£319m airlines compensation claim not in interest of consumers, judge rules
A woman’s High Court bid to make airlines take a “proactive” approach to paying compensation estimated to be worth more than £300 million has been thrown out as it is “not in the interest of consumers”, a judge has ruled.
Claire Smyth asked to be named as a “representative” of passengers who she said were not made aware of their rights to claim compensation on around 116,000 flights from 2016 to 2022.
She began legal action against British Airways and easyJet after her own flight was cancelled in 2022, claiming that airlines did not do enough to make customers aware of their rights.
Judge Richard Davison said that on a “rough and ready” estimate the claim was worth £319 million, but that 24% of any money recovered would be split between Ms Smyth’s lawyers and her employer, an Australian man named John Armour, who had funded the legal bid.
In a ruling on Monday, the judge dismissed her case, stating that the “dominant motive” for the claim was not the interests of passengers.
He said: “I would not allow the claim to go forward as a representative action because the dominant motive for it lies in the financial interests of its backers, principally Mr Armour, and not the interests of consumers.
“That motive has translated into a proposed deduction from the compensation available to each represented party which is excessive and disproportionate.”
The judge said that Ms Smyth was due to travel from London Gatwick to Nice with BA in June 2022, but her flight was cancelled four days before departure.
She would have been entitled to £220 of compensation, with both BA and easyJet running online portals through which passengers can claim money back.
Ms Smyth did not use the portal but instead took legal action against the airlines on behalf of passengers on thousands of flights between December 2016 and August 2022.
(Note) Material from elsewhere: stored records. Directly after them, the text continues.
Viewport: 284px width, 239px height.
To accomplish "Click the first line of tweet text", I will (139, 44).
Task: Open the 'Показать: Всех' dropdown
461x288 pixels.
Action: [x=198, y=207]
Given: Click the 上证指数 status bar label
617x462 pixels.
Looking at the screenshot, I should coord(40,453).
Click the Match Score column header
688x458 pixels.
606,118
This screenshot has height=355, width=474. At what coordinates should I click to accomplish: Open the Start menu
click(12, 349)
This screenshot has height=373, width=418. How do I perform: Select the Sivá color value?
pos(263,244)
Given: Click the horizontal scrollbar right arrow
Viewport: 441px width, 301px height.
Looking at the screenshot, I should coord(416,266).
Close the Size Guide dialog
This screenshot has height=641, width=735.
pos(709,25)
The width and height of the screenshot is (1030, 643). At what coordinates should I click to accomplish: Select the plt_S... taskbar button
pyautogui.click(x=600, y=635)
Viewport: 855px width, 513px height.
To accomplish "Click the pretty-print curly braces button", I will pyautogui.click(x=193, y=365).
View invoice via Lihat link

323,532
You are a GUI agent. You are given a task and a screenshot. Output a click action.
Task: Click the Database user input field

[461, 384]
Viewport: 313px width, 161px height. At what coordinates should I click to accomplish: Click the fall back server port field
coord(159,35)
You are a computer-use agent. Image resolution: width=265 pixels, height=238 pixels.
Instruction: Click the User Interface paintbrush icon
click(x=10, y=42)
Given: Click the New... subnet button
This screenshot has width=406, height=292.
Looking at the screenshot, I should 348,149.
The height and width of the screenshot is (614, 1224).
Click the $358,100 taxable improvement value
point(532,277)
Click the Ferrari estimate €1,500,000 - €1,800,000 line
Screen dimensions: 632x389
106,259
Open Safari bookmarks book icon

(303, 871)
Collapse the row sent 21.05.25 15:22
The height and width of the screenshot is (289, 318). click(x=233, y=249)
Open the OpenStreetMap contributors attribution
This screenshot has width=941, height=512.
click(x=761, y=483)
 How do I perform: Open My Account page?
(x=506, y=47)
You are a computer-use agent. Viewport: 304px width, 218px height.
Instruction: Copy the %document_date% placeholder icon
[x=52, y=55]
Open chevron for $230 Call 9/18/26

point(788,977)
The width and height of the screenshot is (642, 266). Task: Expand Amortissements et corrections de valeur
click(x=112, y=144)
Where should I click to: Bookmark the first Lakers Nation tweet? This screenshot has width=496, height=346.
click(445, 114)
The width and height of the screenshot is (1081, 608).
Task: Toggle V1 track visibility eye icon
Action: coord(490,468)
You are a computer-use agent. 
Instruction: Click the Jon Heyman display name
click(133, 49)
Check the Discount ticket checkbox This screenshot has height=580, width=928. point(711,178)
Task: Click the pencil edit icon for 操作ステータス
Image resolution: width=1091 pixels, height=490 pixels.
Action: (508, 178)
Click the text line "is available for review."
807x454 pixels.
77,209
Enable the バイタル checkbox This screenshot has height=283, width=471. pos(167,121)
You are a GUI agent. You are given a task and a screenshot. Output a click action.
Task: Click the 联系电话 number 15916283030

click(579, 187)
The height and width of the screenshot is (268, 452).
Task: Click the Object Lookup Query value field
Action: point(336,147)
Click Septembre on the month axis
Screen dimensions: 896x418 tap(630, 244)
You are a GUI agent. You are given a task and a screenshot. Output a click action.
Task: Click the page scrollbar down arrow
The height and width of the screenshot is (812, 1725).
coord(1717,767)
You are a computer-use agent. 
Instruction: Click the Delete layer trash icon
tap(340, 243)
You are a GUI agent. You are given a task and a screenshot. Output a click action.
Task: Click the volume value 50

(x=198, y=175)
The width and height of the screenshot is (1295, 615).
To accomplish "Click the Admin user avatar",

At a two-day hearing in London in July, her barristers claimed airlines should automatically pay compensation to passengers who are entitled to it.
But lawyers for the airlines said that the claim should be dismissed as its “real motive force” was Mr Armour, who lives in Monaco and now employs Ms Smyth to run a family office after she was previously his yoga instructor, the judge said.
He added that the airlines claimed that Mr Armour was the “antithesis of a consumer champion” and that existing compensation processes were easy to use and allowed passengers to be refunded for free.
Throwing out the claim, the judge said that the work needed to identify passengers across thousands of flights would be “a very significant burden” on the airlines and that an “automatic” compensation scheme would not be “just or proportionate”.
He added that Ms Smyth had not described her “personal motivation and ambition to promote consumer rights”.
He said: “There has been and there continues to be a lack of transparency regarding Ms Smyth’s motivation, funding and suitability.
“On the material before me, I do not accept that her motivation lies in a desire to secure redress for consumers. She has had no prior involvement in such activities.
“Her evidence suggests or is only really consistent with that interest having been sparked by the chance, though common enough, experience of her cancelled flight.
“But she has not explained how and by what process that led her to the very considerable undertaking of a representative action brought by her on behalf of many millions of others.
“The availability of funding from Mr Armour, her employer, strikes me as unlikely to have been fortuitous.”